Wishes for a Weekend
“Well, what kind of weekend should I have if you DO see me again?” is my response to anyone who says, “If I don’t see you again, have a great weekend.” Every time, it makes me smile. Them? Not in that way.
Haircut Mischiefs
“Did you get a haircut?” my students will inquire.
You: “Nope, I got them all cut, thank you for noticing.”
Wonder Without Wings
“What’s the term for a fly without wings? a stroll.”

Finish in Norway
We’re almost finishing our meal when the server asks, “Are you finished?”
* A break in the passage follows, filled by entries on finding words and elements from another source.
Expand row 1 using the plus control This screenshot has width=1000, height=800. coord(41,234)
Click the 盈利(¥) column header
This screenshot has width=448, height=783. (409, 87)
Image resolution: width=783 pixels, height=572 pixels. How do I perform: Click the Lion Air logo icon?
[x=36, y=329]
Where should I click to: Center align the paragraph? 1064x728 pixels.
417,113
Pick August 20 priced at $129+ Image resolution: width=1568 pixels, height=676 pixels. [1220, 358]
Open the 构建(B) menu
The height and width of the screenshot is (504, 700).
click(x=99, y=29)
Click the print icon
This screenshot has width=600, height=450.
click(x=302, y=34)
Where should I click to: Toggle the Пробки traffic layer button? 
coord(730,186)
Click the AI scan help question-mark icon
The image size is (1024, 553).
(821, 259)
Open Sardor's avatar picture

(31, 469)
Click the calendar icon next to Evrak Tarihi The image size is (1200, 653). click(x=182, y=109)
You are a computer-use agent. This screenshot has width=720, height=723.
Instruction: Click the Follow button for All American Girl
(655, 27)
At every restaurant I’ve ever been to, my dad has said, “No, Norwegian.”
Nothing Remains
“Did you hear about the guy who got his left arm and left leg cut off?” asked Dad as he read the paper.
Me: “No.”
Father: “Well, he’s all right now.”

This new dad is prepared to make his daughter laugh and roll her eyes for years to come with a vast repertoire of hilarious dad jokes that he’s brought with him when he sets out on his parenting journey. He’s already off to a tremendous start in his role as the finest dad ever, thanks to the internet. A lot more smiles and treasured moments are in store for us!